--- START ---
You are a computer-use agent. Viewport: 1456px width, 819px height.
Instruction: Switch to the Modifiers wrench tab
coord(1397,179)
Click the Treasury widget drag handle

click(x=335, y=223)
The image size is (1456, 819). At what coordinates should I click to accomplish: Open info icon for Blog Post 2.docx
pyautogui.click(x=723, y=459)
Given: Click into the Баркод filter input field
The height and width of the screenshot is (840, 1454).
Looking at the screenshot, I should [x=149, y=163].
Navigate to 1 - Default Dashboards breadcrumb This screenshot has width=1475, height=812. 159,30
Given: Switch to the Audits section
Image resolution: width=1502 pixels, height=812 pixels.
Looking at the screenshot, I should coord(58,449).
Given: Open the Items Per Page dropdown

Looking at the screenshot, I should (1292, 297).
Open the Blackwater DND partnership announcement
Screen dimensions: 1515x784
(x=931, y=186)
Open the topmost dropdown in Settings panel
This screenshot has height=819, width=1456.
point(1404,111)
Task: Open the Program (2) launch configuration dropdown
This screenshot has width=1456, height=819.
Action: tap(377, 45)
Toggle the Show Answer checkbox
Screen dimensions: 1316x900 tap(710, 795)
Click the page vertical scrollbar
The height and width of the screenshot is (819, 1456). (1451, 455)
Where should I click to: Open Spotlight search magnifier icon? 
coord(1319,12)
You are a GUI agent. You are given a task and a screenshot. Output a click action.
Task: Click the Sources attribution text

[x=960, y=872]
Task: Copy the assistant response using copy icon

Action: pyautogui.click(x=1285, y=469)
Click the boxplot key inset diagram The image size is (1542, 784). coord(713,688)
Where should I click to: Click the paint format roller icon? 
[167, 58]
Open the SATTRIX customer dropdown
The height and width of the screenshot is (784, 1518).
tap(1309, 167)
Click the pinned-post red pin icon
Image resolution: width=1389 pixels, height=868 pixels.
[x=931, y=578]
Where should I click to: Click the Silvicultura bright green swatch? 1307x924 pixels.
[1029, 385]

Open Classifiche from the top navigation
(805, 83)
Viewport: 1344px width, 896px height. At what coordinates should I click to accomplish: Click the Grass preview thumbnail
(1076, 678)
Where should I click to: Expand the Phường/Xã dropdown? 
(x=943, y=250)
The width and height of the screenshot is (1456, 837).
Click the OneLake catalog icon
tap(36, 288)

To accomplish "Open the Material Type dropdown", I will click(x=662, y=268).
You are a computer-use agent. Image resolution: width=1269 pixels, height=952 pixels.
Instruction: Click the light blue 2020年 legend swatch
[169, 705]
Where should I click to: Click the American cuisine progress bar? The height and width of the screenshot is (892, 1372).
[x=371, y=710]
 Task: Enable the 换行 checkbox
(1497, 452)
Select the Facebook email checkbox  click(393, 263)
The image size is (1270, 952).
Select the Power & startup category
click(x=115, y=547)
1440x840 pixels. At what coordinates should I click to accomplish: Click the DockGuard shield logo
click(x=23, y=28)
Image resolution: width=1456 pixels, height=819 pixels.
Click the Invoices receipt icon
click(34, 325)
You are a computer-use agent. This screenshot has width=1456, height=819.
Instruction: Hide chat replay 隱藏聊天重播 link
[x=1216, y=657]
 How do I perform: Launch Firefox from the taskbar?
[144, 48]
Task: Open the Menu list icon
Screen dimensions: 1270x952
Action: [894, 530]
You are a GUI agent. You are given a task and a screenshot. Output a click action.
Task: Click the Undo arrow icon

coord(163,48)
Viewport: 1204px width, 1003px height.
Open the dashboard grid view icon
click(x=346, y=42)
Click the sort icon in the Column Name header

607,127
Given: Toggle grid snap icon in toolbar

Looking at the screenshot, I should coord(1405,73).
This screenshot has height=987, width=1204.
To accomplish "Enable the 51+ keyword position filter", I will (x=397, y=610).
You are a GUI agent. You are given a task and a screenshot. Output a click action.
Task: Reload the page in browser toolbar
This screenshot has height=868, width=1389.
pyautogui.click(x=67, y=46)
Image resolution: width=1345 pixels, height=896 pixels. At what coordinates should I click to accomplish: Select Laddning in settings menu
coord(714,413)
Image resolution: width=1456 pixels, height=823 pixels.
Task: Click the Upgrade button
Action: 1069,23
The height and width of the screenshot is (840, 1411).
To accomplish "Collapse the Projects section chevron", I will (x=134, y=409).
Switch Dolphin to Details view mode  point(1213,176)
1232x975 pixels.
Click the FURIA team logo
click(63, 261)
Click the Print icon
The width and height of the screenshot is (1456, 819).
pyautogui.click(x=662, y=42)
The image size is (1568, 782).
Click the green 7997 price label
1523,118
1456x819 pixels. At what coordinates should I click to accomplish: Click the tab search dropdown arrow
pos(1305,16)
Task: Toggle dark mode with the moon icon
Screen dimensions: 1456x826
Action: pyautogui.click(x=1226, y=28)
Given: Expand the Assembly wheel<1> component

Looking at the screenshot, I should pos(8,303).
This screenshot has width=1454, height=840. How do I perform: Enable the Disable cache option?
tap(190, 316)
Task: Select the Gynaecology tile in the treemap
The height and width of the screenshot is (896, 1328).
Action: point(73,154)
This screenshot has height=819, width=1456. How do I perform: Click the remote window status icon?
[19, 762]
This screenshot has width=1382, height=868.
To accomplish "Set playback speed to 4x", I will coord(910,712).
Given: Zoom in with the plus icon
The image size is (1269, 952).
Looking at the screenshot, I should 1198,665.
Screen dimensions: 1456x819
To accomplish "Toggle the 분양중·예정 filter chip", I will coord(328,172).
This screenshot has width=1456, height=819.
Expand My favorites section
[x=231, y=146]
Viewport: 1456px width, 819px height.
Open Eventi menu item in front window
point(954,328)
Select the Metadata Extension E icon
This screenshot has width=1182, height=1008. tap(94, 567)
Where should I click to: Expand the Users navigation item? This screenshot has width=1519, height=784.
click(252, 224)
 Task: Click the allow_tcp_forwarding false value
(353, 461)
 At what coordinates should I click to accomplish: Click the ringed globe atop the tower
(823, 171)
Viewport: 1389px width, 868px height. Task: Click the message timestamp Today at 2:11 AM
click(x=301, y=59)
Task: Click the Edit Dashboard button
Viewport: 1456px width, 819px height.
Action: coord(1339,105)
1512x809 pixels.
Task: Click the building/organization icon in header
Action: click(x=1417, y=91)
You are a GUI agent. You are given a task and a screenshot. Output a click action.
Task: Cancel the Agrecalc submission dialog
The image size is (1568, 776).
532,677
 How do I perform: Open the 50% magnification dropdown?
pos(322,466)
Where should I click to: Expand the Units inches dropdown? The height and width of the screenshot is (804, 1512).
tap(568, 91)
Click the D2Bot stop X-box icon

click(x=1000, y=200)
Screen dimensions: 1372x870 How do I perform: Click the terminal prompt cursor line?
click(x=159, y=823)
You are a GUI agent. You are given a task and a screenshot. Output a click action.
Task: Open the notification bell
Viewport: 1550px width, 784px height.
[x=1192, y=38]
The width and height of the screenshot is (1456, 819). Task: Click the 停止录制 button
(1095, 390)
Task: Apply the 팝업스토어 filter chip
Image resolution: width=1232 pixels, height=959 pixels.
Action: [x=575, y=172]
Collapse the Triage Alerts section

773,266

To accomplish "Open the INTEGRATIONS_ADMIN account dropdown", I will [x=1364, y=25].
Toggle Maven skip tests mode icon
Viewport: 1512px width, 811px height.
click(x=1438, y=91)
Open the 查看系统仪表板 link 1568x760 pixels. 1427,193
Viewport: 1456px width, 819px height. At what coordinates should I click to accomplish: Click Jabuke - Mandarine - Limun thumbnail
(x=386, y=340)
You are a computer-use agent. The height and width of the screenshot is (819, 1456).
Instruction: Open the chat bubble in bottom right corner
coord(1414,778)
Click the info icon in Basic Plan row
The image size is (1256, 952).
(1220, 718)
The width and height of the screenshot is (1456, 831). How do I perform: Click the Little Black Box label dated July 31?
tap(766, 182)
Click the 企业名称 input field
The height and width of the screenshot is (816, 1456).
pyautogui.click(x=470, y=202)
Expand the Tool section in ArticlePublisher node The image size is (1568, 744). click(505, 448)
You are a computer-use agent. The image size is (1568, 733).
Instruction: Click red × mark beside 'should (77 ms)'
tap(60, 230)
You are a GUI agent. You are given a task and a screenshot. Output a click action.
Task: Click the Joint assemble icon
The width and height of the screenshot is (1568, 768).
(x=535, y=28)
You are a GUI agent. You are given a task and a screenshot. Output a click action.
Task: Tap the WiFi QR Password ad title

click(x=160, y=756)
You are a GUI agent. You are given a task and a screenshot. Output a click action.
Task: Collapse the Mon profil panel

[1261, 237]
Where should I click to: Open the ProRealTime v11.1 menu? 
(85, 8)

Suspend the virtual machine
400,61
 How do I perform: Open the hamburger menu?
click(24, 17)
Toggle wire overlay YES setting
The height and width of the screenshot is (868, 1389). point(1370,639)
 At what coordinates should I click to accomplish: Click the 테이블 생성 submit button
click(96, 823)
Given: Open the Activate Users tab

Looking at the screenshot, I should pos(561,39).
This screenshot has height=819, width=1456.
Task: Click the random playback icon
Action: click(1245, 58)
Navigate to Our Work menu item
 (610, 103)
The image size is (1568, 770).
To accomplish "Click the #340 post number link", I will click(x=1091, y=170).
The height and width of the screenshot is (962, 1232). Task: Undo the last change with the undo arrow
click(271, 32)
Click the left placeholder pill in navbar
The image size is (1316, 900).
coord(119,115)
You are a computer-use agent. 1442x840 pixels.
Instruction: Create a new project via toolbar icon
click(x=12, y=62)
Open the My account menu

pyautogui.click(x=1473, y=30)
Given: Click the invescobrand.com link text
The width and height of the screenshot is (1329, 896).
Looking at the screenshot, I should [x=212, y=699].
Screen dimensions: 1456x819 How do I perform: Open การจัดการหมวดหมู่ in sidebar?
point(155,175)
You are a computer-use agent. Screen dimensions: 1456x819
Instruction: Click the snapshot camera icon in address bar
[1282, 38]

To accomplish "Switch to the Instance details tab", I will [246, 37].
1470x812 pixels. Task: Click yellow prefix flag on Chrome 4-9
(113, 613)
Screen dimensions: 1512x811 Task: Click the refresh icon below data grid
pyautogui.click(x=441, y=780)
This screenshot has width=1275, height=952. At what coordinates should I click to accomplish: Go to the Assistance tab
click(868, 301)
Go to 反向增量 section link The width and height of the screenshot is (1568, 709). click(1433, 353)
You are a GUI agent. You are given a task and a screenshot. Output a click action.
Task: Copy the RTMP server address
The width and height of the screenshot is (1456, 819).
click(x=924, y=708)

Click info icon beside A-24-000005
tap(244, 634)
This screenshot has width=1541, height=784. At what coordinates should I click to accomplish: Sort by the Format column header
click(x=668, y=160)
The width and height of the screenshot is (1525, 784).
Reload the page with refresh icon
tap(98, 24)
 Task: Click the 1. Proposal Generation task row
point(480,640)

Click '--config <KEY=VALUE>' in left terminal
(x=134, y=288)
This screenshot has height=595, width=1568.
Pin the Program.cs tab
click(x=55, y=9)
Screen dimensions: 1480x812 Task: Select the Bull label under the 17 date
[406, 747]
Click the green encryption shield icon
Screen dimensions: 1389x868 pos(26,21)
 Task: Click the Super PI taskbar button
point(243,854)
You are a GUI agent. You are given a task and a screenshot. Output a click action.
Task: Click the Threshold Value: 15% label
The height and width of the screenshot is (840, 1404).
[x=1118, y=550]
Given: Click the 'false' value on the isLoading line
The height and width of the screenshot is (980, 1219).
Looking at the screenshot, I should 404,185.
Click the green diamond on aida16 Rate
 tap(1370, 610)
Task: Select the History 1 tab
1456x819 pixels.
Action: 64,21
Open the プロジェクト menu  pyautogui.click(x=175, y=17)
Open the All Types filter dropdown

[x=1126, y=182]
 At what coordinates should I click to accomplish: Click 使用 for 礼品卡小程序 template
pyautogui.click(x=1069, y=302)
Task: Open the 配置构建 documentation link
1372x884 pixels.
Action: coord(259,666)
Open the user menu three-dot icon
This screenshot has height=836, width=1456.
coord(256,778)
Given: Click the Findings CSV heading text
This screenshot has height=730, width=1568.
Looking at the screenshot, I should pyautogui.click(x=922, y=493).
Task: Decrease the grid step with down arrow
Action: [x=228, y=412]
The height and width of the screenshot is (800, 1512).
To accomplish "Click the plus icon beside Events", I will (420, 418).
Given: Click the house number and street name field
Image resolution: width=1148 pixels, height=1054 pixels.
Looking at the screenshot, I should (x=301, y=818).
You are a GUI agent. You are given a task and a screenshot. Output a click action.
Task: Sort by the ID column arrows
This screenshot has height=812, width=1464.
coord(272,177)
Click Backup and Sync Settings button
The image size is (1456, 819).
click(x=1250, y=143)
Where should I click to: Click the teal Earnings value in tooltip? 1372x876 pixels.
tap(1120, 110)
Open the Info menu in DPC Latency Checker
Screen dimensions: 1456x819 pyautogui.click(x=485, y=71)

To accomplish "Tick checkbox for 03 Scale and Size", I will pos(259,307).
--- END ---
▶ _PROBLEM TO SOLVE_: Everything in the material above from the line that has "Task: Copy the assistant" through the line that has "You are a computer-use agent. Image" must be duplicated exactly, with no other lines given.

▶ _WORKED SOLUTION_:
Task: Copy the assistant response using copy icon

Action: pyautogui.click(x=1285, y=469)
Click the boxplot key inset diagram The image size is (1542, 784). coord(713,688)
Where should I click to: Click the paint format roller icon? 
[167, 58]
Open the SATTRIX customer dropdown
The height and width of the screenshot is (784, 1518).
tap(1309, 167)
Click the pinned-post red pin icon
Image resolution: width=1389 pixels, height=868 pixels.
[x=931, y=578]
Where should I click to: Click the Silvicultura bright green swatch? 1307x924 pixels.
[1029, 385]

Open Classifiche from the top navigation
(805, 83)
Viewport: 1344px width, 896px height. At what coordinates should I click to accomplish: Click the Grass preview thumbnail
(1076, 678)
Where should I click to: Expand the Phường/Xã dropdown? 
(x=943, y=250)
The width and height of the screenshot is (1456, 837).
Click the OneLake catalog icon
tap(36, 288)

To accomplish "Open the Material Type dropdown", I will click(x=662, y=268).
You are a computer-use agent. Image resolution: width=1269 pixels, height=952 pixels.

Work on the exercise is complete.